**TASK BRIEF:** Wherever "agent" turns up in the entries, copy out the line that holds it.

▼▼▼

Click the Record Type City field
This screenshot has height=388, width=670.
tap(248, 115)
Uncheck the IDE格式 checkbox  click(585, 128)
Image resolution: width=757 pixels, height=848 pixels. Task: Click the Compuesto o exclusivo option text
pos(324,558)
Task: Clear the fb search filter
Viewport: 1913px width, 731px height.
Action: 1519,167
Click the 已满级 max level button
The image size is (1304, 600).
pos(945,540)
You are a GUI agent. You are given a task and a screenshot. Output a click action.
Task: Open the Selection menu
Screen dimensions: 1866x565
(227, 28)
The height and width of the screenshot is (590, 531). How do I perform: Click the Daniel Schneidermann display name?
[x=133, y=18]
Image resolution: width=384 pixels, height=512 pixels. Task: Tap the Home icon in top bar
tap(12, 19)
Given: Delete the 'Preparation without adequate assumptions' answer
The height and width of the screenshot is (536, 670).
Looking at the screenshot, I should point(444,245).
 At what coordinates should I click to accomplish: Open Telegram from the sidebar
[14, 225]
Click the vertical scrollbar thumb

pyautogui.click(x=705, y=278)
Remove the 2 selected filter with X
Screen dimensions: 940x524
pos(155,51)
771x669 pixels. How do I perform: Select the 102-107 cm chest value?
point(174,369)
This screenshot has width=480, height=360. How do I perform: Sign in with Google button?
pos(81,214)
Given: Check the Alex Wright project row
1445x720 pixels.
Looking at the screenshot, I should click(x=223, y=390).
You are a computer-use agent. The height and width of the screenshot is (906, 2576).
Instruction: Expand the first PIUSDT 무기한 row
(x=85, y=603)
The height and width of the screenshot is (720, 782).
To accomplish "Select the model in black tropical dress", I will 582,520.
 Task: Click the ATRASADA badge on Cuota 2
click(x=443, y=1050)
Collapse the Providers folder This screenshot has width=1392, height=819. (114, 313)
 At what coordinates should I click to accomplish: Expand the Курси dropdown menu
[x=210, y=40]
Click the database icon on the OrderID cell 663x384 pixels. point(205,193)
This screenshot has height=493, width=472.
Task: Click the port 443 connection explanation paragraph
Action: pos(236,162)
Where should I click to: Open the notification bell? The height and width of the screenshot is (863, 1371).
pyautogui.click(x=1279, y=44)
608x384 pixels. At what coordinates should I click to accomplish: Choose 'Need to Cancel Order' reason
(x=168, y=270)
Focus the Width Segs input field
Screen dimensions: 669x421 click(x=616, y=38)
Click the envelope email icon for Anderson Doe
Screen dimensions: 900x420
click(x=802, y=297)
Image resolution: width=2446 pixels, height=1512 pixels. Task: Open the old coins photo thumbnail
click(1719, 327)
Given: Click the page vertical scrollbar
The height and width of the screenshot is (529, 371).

▲▲▲

**OUTPUT FOR THIS EXERCISE:**
You are a GUI agent. You are given a task and a screenshot. Output a click action.
You are a computer-use agent. The height and width of the screenshot is (906, 2576).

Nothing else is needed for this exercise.